Michael Willisch and Reuven B. Young are partners and Connie Milonakis is counsel at Davis Polk & Wardwell LLP. This post is based on a Davis Polk memorandum by Mr. Willisch, Mr. Young, Ms. Milonakis, Maurice Blanco, Michael Kaplan, and James C. Lin.

This post highlights some considerations for the preparation of your 2020 annual report on Form 20-F. As in previous years, we discuss both disclosure developments and continued areas of focus for the U.S. Securities and Exchange Commission (SEC). In addition, we highlight certain U.S.-related enforcement matters and other developments of interest to foreign private issuers (FPIs).

Disclosure Developments for 2020 Form 20-F

There have been a few updates to the Form 20-F requirements this year, including those stemming from the SEC’s guidance on COVID-19 disclosure.

SEC Guidance on COVID-19 Disclosure

The staff of the SEC’s Division of Corporation Finance issued new Disclosure Guidance Topics No. 9 and 9A in March and June 2020, respectively, providing the SEC’s views regarding disclosure that companies should consider with respect to COVID-19 and related business and market disruptions.
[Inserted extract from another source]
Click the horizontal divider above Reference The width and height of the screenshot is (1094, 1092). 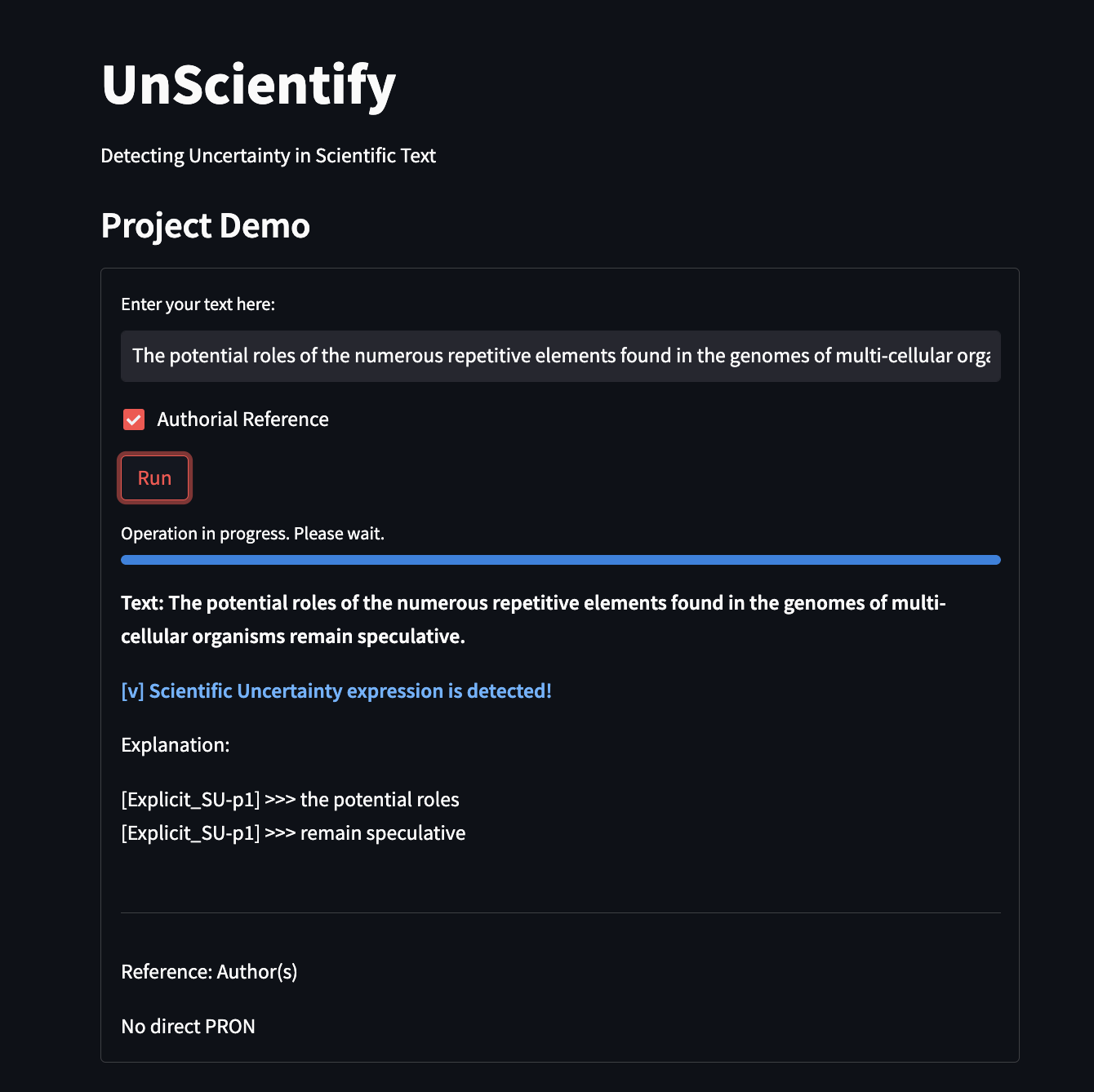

Please see our Client Memorandum covering Disclosure Guidance Topic No. 9 and our Client Memorandum covering Disclosure Guidance Topic No. 9A.

As a general matter, the guidance “encourage[s] companies to provide disclosures that allow investors to evaluate the current and expected impact of COVID-19 through the eyes of management and to proactively revise and update disclosures as facts and circumstances change.” The guidance also includes a detailed list of questions for companies to consider when preparing disclosure and which are described in detail in the above-mentioned Client Memoranda, including questions relating to the impact of COVID-19 on a company’s financial condition, operations, liquidity and capital resources, assets, material impairments, business operations, and ability to continue as a going concern. The issues outlined in Disclosure Guidance Topics No. 9 and 9A are likely to be an area of focus when reviewing annual reports this season.